Aux États-Unis, ce faux schisme a été médiatisé par des campagnes régulières contre le grand gouvernement, historiquement mis en évidence contre le New Deal de Franklin Delano Roosevelt dans les années 1930 et 1940 par des organisations telles que la National Electric Light Association (NELA), l’American Liberty League et l’Association nationale des fabricants (NAM). C’est un leitmotiv permanent des arguments contre une réglementation publique efficace au nom de la liberté privée.

Alors que l’on pourrait discuter indéfiniment de différents types de liberté – la liberté de et la liberté d’Isaiah Berlin – il ne devrait y avoir aucun doute qu’il n’y a pas de liberté absolue aujourd’hui, sauf peut-être sur l’île imaginaire de Robinson Crusoé. La seule question aujourd’hui est le degré de limitation de la liberté, le degré de contrôle du gouvernement.

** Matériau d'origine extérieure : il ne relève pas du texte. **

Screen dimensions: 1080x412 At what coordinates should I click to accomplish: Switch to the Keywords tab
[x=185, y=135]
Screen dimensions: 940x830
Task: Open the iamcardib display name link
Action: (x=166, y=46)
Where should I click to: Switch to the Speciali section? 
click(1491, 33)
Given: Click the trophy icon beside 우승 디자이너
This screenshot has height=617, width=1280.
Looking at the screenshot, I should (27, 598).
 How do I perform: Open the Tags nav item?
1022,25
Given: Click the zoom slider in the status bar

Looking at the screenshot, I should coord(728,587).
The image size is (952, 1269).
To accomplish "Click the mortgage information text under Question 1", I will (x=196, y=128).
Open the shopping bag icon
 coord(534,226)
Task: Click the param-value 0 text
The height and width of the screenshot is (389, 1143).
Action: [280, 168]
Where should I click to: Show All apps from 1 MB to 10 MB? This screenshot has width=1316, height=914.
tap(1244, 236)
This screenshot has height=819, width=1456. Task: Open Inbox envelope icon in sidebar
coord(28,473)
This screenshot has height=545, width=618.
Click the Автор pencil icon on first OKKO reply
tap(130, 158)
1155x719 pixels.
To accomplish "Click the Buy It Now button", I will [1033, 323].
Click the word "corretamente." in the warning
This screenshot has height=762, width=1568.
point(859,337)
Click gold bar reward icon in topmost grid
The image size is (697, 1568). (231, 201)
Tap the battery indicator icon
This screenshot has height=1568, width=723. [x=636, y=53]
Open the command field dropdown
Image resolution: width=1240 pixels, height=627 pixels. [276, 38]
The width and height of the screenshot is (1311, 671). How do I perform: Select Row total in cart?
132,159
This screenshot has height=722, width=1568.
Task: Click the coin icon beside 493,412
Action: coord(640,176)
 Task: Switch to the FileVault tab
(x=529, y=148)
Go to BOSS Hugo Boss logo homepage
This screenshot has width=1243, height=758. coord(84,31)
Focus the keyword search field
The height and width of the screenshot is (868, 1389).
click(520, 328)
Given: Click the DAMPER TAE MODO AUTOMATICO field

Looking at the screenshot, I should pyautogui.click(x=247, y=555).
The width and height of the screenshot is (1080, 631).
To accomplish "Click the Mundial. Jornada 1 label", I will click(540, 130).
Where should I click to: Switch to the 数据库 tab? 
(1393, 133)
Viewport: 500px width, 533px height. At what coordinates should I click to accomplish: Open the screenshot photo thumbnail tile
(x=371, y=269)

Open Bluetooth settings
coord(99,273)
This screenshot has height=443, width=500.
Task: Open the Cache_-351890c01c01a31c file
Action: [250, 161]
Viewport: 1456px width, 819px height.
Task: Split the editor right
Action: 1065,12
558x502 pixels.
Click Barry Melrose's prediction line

La Californie se prépare depuis des années à un tremblement de terre majeur. Même la Suisse a de petites secousses et des avertissements de tremblement de terre. Comme les Boy Scouts, la Suisse affirme qu’elle est préparée à une catastrophe naturelle. Si la Suisse se prépare correctement à une catastrophe naturelle majeure, est-ce trop demander au secteur public d’essayer de se préparer à une catastrophe bancaire ? Le lobby bancaire est-il si puissant et la peur du socialisme/communisme/totalitarisme si déterminante ?

Les banques et les banquiers profitent des bons moments ; les citoyens moyens les renflouent lorsque le navire coule. Les banques ont le beurre et l’argent du beurre. Ils prônent la liberté, le laissez-faire et l’efficacité du marché pour appeler à l’aide lorsque leur navire commence à puiser de l’eau. Si la leçon de la crise bancaire actuelle est un socialisme spécial pour les banquiers privés et un capitalisme public pour ceux qui n’ont aucune garantie, alors le récit général et ses conséquences doivent changer. Le mythe de la haine du gouvernement et de l’amour du marché libre, décrit avec tant de force par Oreskes et Conway, doit être démythifié. C’est le bien commun qui est trop grand pour échouer.